- **TASK TO COMPLETE**: Reproduce everything from the line containing "Image resolution: width=608" down to the end of the listing, swapping "Publish" for "Submit" and leaving all else unchanged. Omit the pictures.

-- START DATASET RECORDS --

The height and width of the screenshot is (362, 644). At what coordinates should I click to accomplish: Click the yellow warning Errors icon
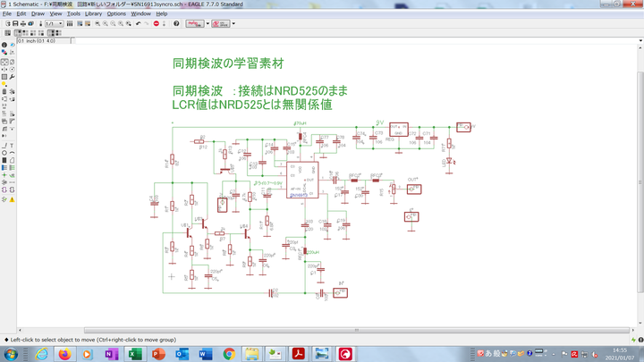pos(13,198)
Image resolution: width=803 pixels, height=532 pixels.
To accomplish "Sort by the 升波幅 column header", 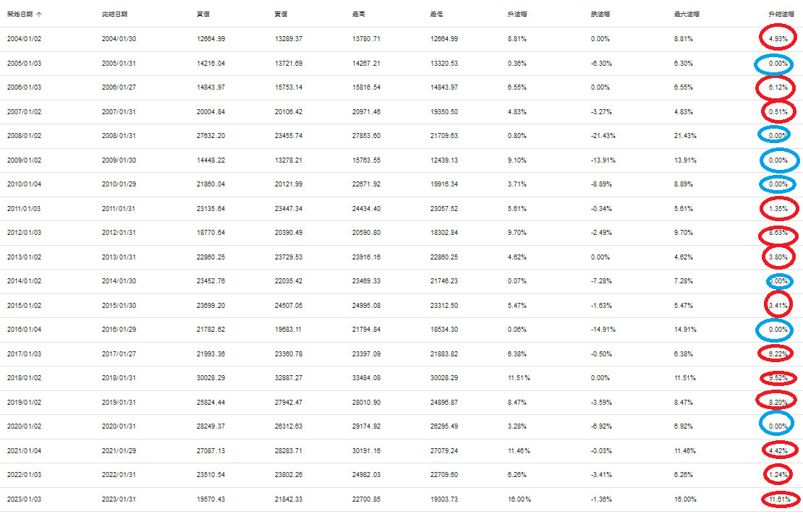I will [518, 14].
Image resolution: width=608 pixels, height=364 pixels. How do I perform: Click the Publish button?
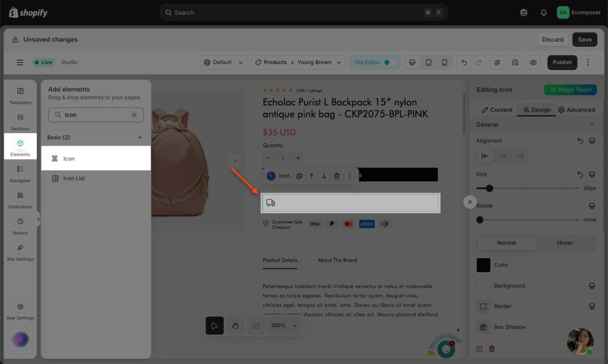[x=562, y=62]
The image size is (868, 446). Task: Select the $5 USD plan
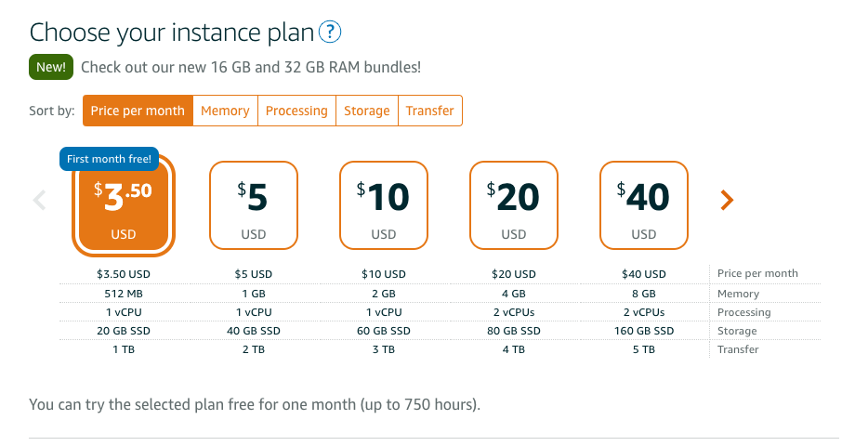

-- END DATASET RECORDS --

- **SOLUTION**:
Image resolution: width=608 pixels, height=364 pixels. How do I perform: Click the Submit button?
[x=562, y=62]
The image size is (868, 446). Task: Select the $5 USD plan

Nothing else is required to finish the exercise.